Background: For adults, vitamin D intake of 100 mcg (4000 IU)/day is physiologic and safe. The adequate intake (AI) for older adults is 15 mcg (600 IU)/day, but there has been no report focusing on use of this dose.

Methods: We compared effects of these doses on biochemical responses and sense of wellbeing in a blinded, randomized trial. In Study 1, 64 outpatients (recruited if summer 2001 25(OH)D <61 nmol/L) were given 15 or 100 mcg/day vitamin D in December 2001. Biochemical responses were followed at subsequent visits that were part of clinical care; 37 patients completed a wellbeing questionnaire in December 2001 and February 2002. Subjects for Study 2 were recruited if their 25(OH)D was <51 nmol/L in summer 2001. 66 outpatients were given vitamin D; 51 completed a wellbeing questionnaire in both December 2002 and February 2003.

Results: In Study 1, basal summer 25-hydroxyvitamin D [25(OH)D] averaged 48 +/- 9 (SD) nmol/L. Supplementation for more than 6 months produced mean 25(OH)D levels of 79 +/- 30 nmol/L for the 15 mcg/day group, and 112 +/- 41 nmol/L for the 100 mcg/day group. Both doses lowered plasma parathyroid hormone with no effect on plasma calcium. Between December and February, wellbeing score improved more for the 100-mcg/day group than for the lower-dosed group (1-tail Mann-Whitney p = 0.036). In Study 2, 25(OH)D averaged 39 +/- 9 nmol/L, and winter wellbeing scores improved with both doses of vitamin D (two-tail p < 0.001).

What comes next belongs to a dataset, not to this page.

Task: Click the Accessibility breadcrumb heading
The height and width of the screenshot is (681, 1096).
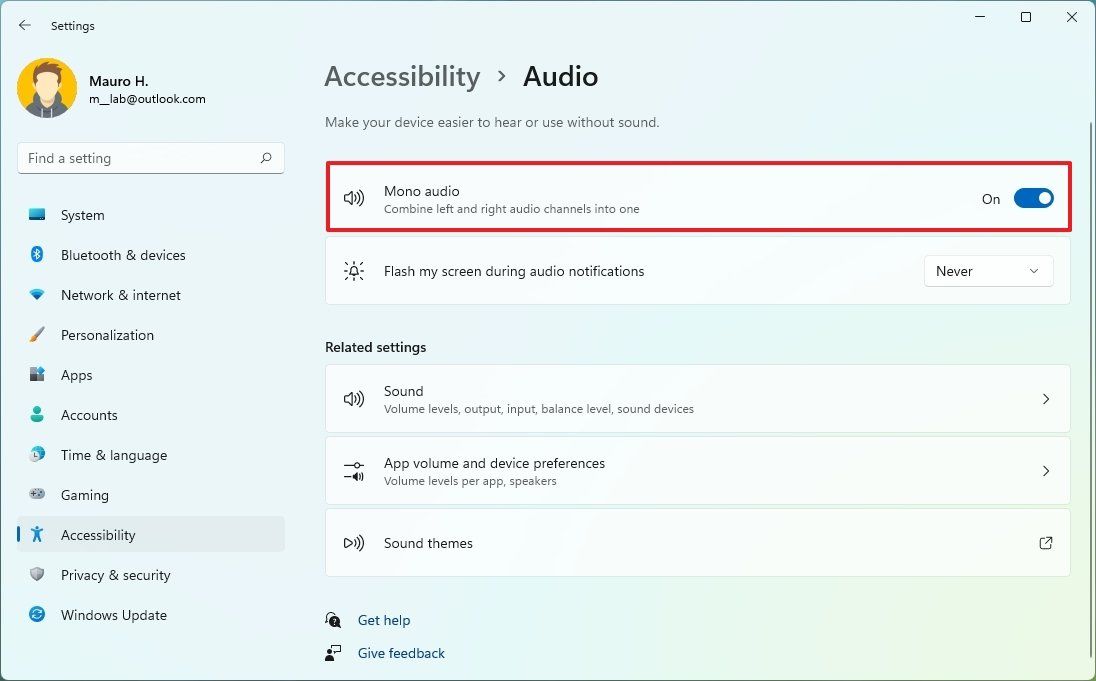Action: coord(402,76)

Conclusion: The highest AI for vitamin D brought summertime 25(OH)D to >40 nmol/L, lowered PTH, and its use was associated with improved wellbeing. The 100 mcg/day dose produced greater responses. Since it was ethically necessary to provide a meaningful dose of vitamin D to these insufficient patients, we cannot rule out a placebo wellbeing response, particularly for those on the lower dose. This work confirms the safety and efficacy of both 15 and 100 mcg/day vitamin D3 in patients who needed additional vitamin D.

Figure 1

Flowchart showing numbers of patients during the duration of these studies.

Figure 2

Biochemical responses to vitamin D₃ supplementation of endocrine outpatients during one year. Open bars indicate pre-supplementation data; boxes with intermediate shading indicate data at 2–6 months; darkest boxes, indicate data after >6 months of vitamin D. By the second visit after starting vitamin D, plasma 25(OH)D was higher in those taking 100 mcg/day than in those taking 15 mcg/day (values marked b differ significantly from the group's baseline values marked a, p < 0.001, by paired t-test). 25(OH)D values marked b differ significantly from each other, conventional Students t-test, p = 0.006). PTH values marked c differ significantly from the group's baseline value, p = 0.003; PTH values marked d differ significantly from the group's baseline value, p = 0.013.

Figure 3

Cross-sectional presentation of the effect of duration of vitamin D supplementation on quartiles of well-being scores obtained during winter 2002–2003. The boxes with solid perimeters indicate new, Study-2 patients; the boxes with dashed-line perimeter indicate patients who had been consuming their vitamin D since December the previous year (from Study 1). Shaded boxes indicate the data for February, 2002. Spearman's non-parametric correlation of well-being vs months was significant and negative with the higher dose (p = 0.002), but the correlation was not significant for the lower dose (p = 0.108). Statistical comparisons among these data are presented in Table 2.